Again and again the trick failed to work, the briskness turned to severity and the jollity ended in tears. In so far as there were mysteries and depths in my life I kept them secret from Christ and his soldiery. I was more moved by animals than I was by Jesus. One of the porters had a dog, and this dog once, as I sat beside him on the ground, touched my arm with his paw. This gentle gesture has stayed with me forever. And I remember stroking a guinea pig at school and feeling such a piercing strange pain, the realization that happiness existed, but was denied to me. I hardly ever visited ‘the country'. I pictured it as a paradise where ‘the animals' lived.

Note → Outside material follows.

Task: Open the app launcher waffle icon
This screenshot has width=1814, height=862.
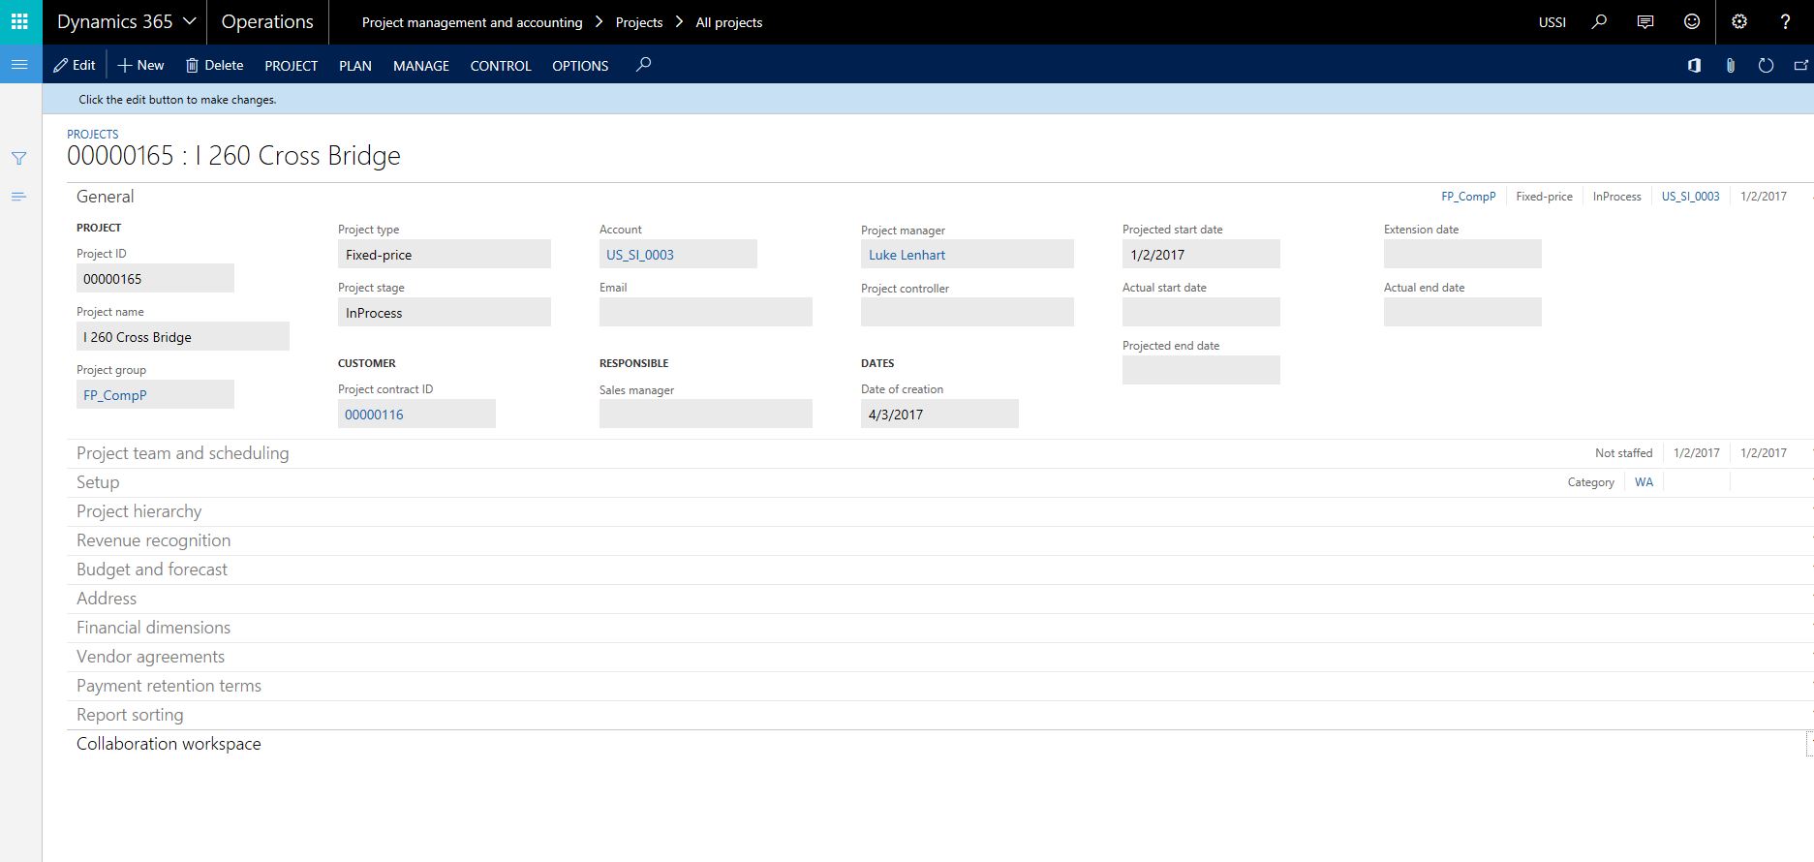Action: click(x=20, y=21)
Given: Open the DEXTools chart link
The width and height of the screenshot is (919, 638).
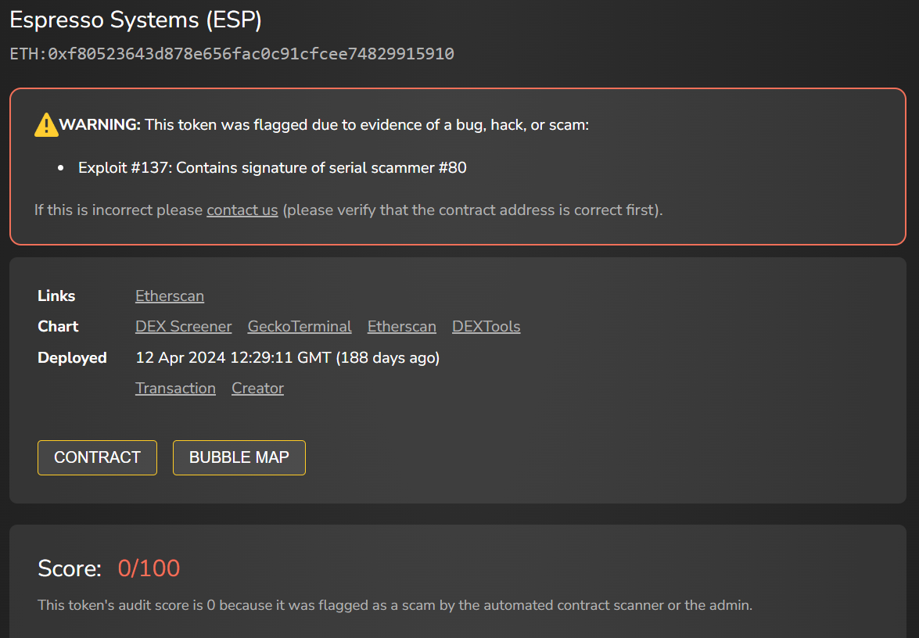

Those who regarded me as a thoroughly bad lot were in no way unreasonable. One of my earliest memories is of kicking the tulips to pieces in the public park. I progressed to grander acts of destruction. I liked hitting people, I liked breaking things. Once I tried to set fire to the orphanage. I was in a juvenile court before I was twelve. After that I was regularly in trouble with the police. I was sent to a psychiatrist. A Christmas came when I was not allowed to see Crystal. I was just coming to full awareness of myself as an outcast, a person totally and absolutely done for, when I began very gradually to discover a quite novel source of hope, to grow the hope in myself like a growing seed. I was saved by two people, neither of whom could have done it alone. One of course was Crystal. The other was a wonderful schoolmaster. His name was Mr Osmand. I did not discover his first name.